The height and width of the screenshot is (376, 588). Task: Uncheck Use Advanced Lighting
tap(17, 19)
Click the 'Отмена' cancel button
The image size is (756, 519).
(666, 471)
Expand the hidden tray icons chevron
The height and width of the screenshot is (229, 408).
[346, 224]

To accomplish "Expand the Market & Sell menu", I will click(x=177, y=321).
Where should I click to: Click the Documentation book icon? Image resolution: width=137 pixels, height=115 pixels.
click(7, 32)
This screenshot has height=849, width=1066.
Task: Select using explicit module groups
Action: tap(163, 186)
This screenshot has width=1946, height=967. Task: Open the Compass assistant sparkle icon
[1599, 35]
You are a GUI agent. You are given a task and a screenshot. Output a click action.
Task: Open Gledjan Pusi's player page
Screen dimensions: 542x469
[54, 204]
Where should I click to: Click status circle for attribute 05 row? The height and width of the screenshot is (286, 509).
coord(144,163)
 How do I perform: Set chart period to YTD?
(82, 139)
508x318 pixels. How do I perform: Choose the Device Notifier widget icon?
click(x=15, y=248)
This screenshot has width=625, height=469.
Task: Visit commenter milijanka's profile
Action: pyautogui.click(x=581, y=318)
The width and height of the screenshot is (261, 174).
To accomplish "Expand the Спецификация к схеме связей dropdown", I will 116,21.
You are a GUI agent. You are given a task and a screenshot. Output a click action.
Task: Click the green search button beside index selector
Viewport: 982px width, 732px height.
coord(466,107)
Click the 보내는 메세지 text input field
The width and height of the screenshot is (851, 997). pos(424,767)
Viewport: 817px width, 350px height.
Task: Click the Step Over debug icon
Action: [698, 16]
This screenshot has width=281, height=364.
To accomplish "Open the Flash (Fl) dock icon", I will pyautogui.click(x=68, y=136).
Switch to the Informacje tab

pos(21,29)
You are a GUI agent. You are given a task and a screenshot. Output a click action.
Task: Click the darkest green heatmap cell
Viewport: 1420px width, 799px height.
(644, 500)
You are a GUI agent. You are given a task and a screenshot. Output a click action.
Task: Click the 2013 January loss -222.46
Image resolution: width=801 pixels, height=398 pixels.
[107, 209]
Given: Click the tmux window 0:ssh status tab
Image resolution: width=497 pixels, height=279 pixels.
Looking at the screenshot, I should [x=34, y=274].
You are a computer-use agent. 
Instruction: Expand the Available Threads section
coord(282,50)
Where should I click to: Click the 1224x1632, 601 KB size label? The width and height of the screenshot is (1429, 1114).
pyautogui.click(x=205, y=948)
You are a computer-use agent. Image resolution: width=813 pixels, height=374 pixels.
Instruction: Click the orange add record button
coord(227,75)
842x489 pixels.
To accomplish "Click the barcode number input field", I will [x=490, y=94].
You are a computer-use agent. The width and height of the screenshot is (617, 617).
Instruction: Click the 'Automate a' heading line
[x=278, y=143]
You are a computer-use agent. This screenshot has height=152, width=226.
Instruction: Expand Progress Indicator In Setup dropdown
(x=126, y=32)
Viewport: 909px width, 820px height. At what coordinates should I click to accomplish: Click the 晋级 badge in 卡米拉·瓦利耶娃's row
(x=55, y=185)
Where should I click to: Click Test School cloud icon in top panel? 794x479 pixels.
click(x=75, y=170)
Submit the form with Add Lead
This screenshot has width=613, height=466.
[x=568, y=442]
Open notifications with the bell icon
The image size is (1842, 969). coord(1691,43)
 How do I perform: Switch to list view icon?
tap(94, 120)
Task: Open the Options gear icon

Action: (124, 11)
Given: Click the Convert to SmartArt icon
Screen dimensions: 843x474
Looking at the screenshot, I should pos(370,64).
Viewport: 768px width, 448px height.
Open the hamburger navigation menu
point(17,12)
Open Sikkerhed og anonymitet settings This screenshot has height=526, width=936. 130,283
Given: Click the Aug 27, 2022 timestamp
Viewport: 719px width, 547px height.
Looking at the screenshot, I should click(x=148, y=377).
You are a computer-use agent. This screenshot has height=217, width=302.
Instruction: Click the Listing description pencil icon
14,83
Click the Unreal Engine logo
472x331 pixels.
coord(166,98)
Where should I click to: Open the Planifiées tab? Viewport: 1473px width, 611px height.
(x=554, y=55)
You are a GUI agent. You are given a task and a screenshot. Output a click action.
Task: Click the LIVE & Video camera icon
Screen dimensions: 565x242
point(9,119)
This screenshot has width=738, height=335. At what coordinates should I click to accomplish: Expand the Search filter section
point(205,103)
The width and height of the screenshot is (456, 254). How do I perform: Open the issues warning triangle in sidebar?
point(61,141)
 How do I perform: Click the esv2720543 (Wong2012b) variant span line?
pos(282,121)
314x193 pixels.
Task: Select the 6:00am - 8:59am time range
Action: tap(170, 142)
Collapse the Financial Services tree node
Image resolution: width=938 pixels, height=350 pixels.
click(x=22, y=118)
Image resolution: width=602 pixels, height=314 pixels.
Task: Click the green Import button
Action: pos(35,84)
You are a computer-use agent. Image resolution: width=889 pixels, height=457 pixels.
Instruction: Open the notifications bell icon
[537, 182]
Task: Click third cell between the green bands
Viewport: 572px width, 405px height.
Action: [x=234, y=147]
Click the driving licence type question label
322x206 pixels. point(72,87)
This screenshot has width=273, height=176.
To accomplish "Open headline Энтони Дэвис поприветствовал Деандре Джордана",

*GIVEN PROBLEM*: Count the lines of the material above that contain the string "input", treating uppercase and lowercase as different. Reply with the number only.

*REPLY TO THE TASK*: 2